Predict customers leaving in the telecommunications industry ( Part 1)

6 min readOct 10, 2020

Being able to predict whether or not customers will continue using the service is very important for any organization. If it is possible to anticipate early failure of the customer to continue using the service, the organization can come up with options for customer retention.

But let’s not think about those effects for now. Let’s try to analyze the data of a telecom company to see what the story will be like.

Let’s see first what kind of problem we’re working on. We need to predict a label so this is supervised learning, the predictor is the categorical variable so it is a categorical problem.

In this part 1 we will try going through the entire analysis project from start to finish before attempting to apply more complex methods in the following sections.

Read Data

We have about 900 thousand records, with 152 “independent” variables and 1 churn variable to be predicted. The main variables are continuous variables representing the amount and number of times of using services with the latest 6-month history. Data only include ages 30–40 years old.

EDA

The data is not missing, but there is quite a lot outlier. The data is also not balanced in the two classes — which is quite easy to understand. In the EDA step I usually do the 3 things above without doing other techniques such as distribution plot … because it can cause me to make wrong assumptions about the data.

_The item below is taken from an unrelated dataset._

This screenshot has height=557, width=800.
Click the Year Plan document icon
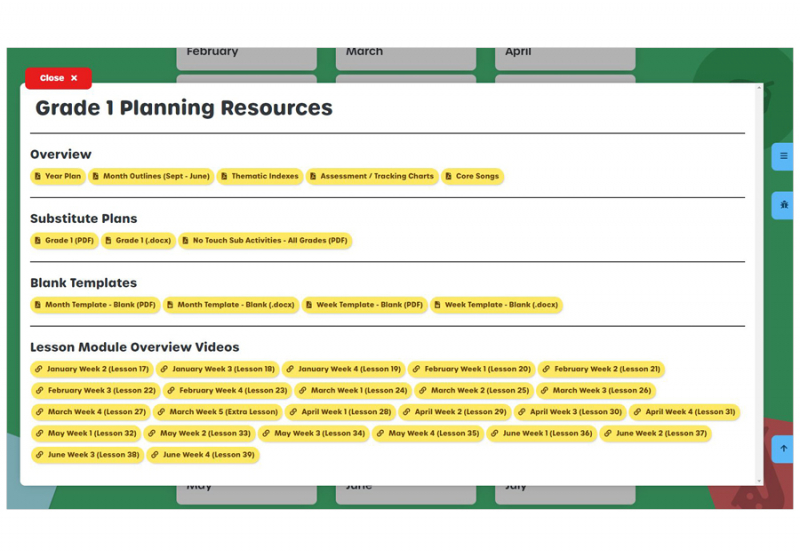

We will focus on important features, not all variables.
We need the change of the independent variable and the dependent variable in relation to other variables.

The two above are only possible when we have a fairly accurate model. So let’s build a good enough model first.

Feature correlation

I use dendogram to see how the variables are correlated. Note that the C and D services are highly correlated with each other, probably these are two additional services. Similarly we also have high correlation between services B and F, A and G, A and E, C and D …

Feature importance

I will use the permutation importance instead of the importance function provided by default by lightGBM. In this step, the highly correlated features will be grouped into a group to calculate the importance of the group.

Notice that Service A greatly affects whether the customer leaves or not. E, M, H services do not affect much. A user’s age does not affect whether he or she is likely to leave.

You will find it a bit strange that the age variable is separated into small variables, the value of these variables is 0 or 1 representing whether the customer is that age or not. Processes like this are just for the tree model to make decisions faster (because it only has to branch once) and not mean anything else.

Model

I use lightgbm with the hyper-parameter

The model that identifies the customer is still using the service or not (quite obvious) but not very good for the customer leaving. As can be seen from the graph, if the threshold of 0.5 is set, there is still about 50% chance of mistakenly identifying the customer leaving to still use.

Model interpretation

Let’s see an example with customers who continue to use the service.

And a customer leaves.

Recall that Service A has a huge impact on whether or not customers leave, much like we saw in defining feature importance. Let’s look at it in a little more detail.

In general, patterns are only really obvious in months near month t. This is quite understandable.

Total number of service times

Pattern is only quite clear with the last 2 months.

However, the trend of these 2 months is opposite, if in month n-1, the increase in the total number of service usage increases the likelihood of customers leaving, then in month n, it is the opposite. again.

But certainty for feature at month n is much higher than for month n-1. At month n, customers are at risk of leaving if the total number of service uses is less than about 200 times of use. With the total number of service usage times greater than 200 times, customers tend to continue using the service.

Total number of uses of service A (both free and paid)

There is a discrepancy in the impact of service usage on the results. With the number of times from 0 — about 50 times, customers tend to continue using. With a higher number of uses, from about 50 times to about 200 times, this makes customers tend to leave, while this trend is in contrast to using service A greater than 200.

Total duration of service usage A

In month: (n-5) we see an interesting pattern:

The allocation at 30,000 in my opinion is not accidental but due to product policy. Maybe this is a product related to minutes of service. Groups with a total service duration of less than 500 minutes tended to continue using, while groups with more than 500 minutes of use tended to leave. However, it must be noted that the impact of this variable is not large. This pattern appears only in month: n-5, not in the following months, personally I find this a bit confusing.